Notice that the 'Yes' and 'No' variables are now mixed up on either side of the factor loadings. The 'Disengage' factor did indeed scrub out the general positive correlation among all network breaking behaviors. Leaving - something else. Neglecting two rare (italic) responses, the one action that provides the most evidence for 'Sort' is having moved domicile due to political issues. Supporting this physical world interpretation is the very low weight given to both senses of the "dropped out of a virtual community" question, -.158 and .137, when determining 'Sort'.
It's also interesting which behaviors stack up on the counter-indication side of 'Sort'. Among non-rare responses, having stopped donations to a nonprofit, boycotted a physical community, cancelled a subscription, or boycotted a company count against an individual displaying the 'Sort' factor.

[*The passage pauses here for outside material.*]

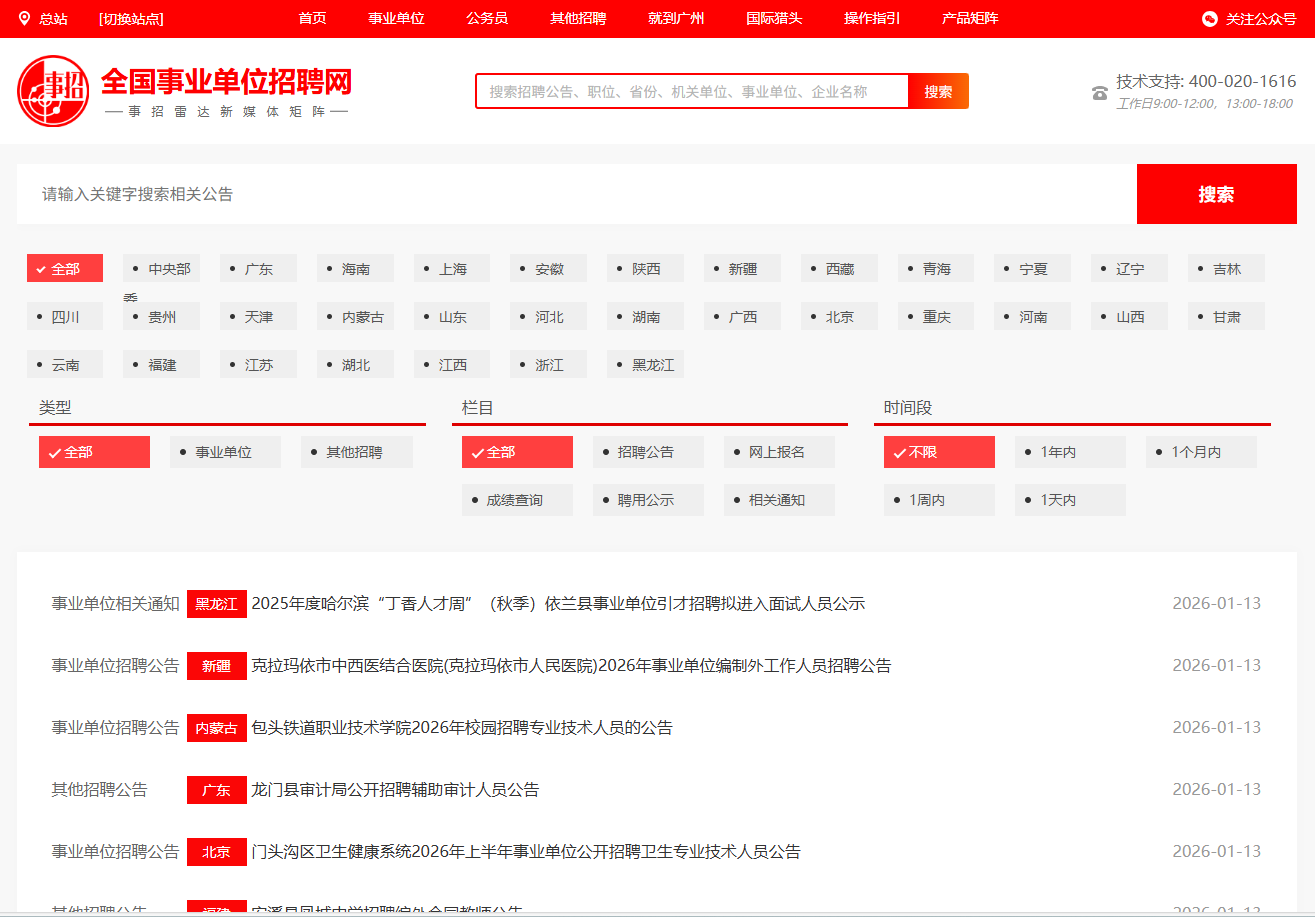
Task: Click the 新疆 tag on the Karamay hospital listing
Action: [216, 665]
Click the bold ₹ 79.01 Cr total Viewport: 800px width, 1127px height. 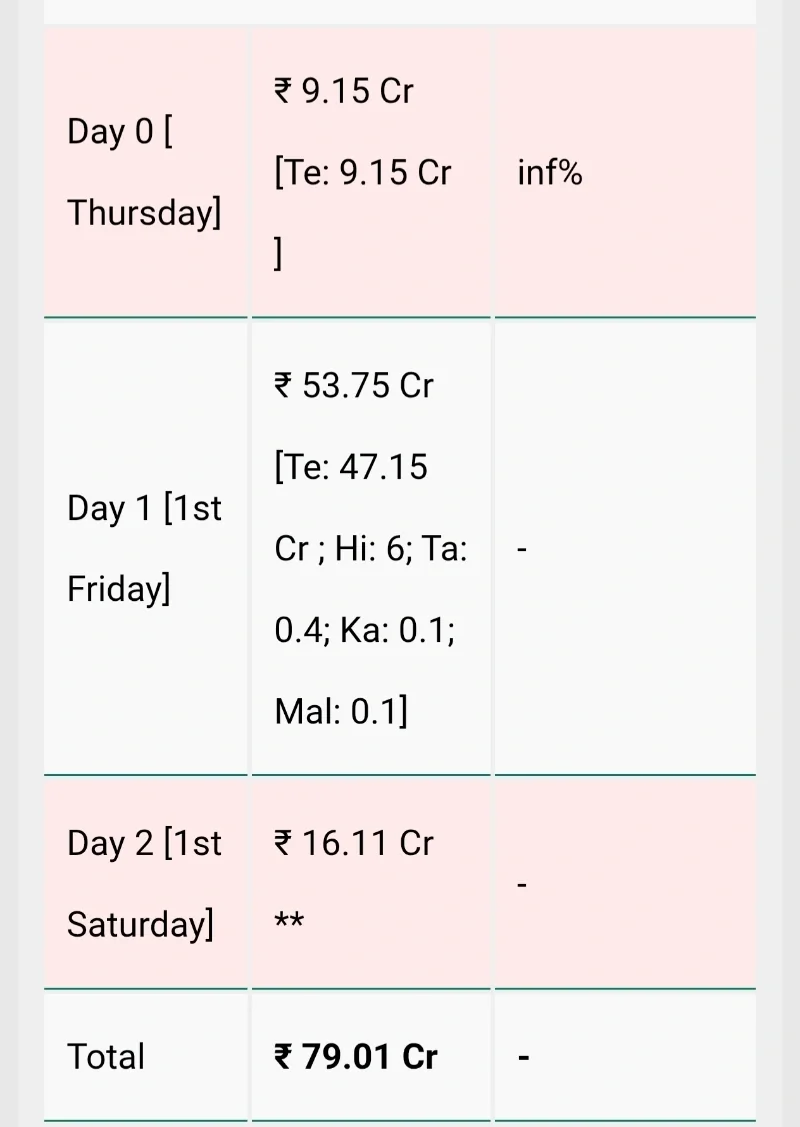click(x=356, y=1057)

What's going on here? In my earlier post I speculated that the most partisan individuals on the left might already done the lower impact network breaking behaviors, and then took the heavier decision to move during our period of interest. Meanwhile the rest of the citizenry started catching up with their own network breaks. Call this the "already done that" hypothesis.

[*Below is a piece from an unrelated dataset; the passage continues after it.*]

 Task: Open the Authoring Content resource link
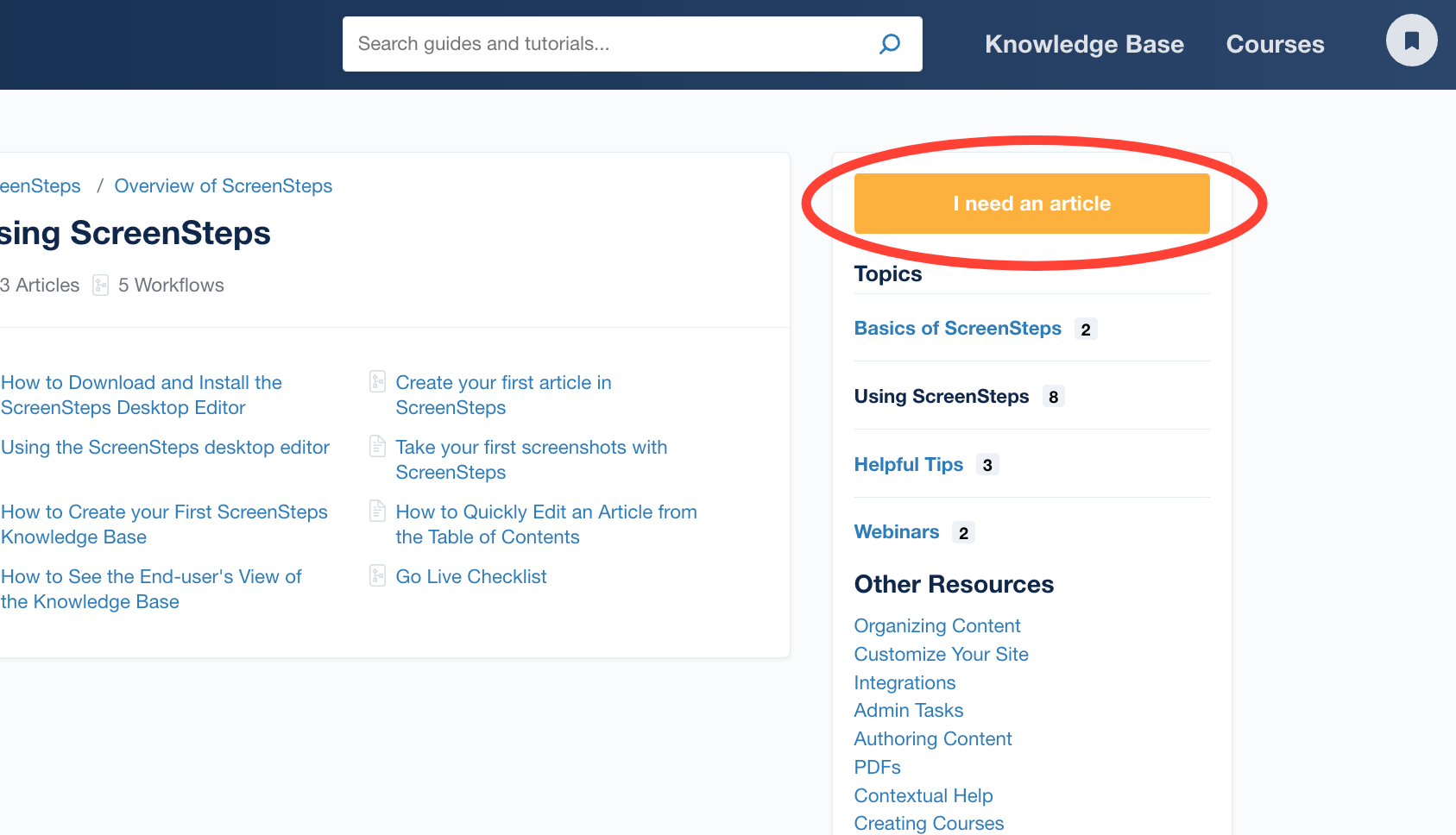coord(932,739)
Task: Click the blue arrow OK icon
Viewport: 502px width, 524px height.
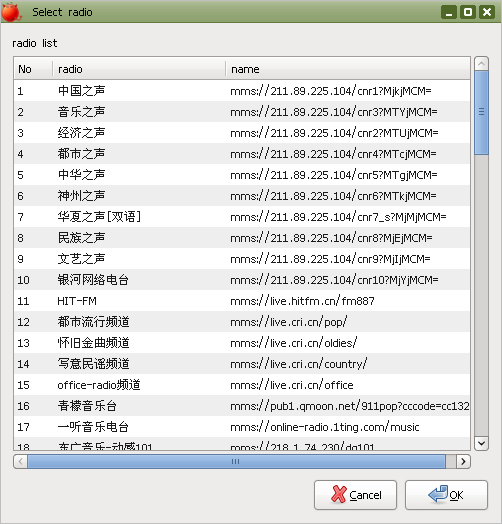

Another possibility is that one may move in order to avoid the confrontations implied by some of the other acts. In that case, a respondent might answer 'no' to (for instance) boycotting a (local) company. The move was the primary act. The impacts on local companies, nonprofits and newspapers may be viewed as a side-effect, rather than a distinct, politically motivated act. We can call this the "avoid the aggravation" hypothesis, which seems more in line with Bishop's thesis.
More insight can be gained by mapping the supplementary variables against 'Sort', as we did for 'Disengage':
| W911Inside | -1.06681772 |
| W2000Stolen | -0.64506563 |
| W911Distraction | -0.35035944 |
| PartyDemocrat | -0.16844676 |
| W2000Mess | -0.07333407 |
| PartyRepublican | 0.03911077 |
| PartyNeither | 0.05742253 |
| W911War | 0.07057699 |
| W2000Correct | 0.23776289 |
Now we see the 2000 election effect found before. Of these extra variables, it's attitude towards the results of Bush v. Gore that best predicts 'Sort'. If you think it was a deliberate rip-off, you're more likely to have called the moving vans. Interpretation of 9/11 has a minor effect (except for the few troofers) and party identification has even less.

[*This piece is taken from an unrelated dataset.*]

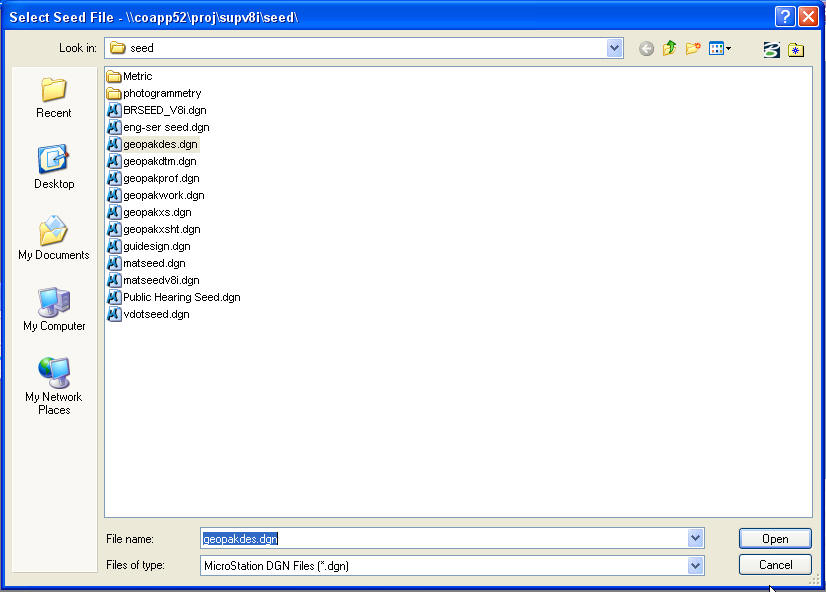Click the folder icon with blue star
826x592 pixels.
[796, 49]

The Inadvertent Experiment
I didn't design the original Cold Civil War survey with this interpretation in mind, since I hadn't heard of Bishop's work before it was mentioned in comments. Albeit with the dangers of a small sample size, this analysis appears to have independently generated a result supporting the Big Sort hypothesis, from a different perspective than the voting and demographic records that appear to form the core of Bishop's analysis. The CCW survey may have inadvertently shed some light on motivations at the individual level, to go with the area-level Big Sort correlations.
Now, why doesn't somebody try a survey designed to match Bishop's ideas, in a larger and less politically charged venue? Maybe one of you lurkers has the resources and motivation to give it a try.
(NB: The original survey is still open and slowly accumulating more responses. If the number gets to twice that in my original sample, I'll rerun the analysis.)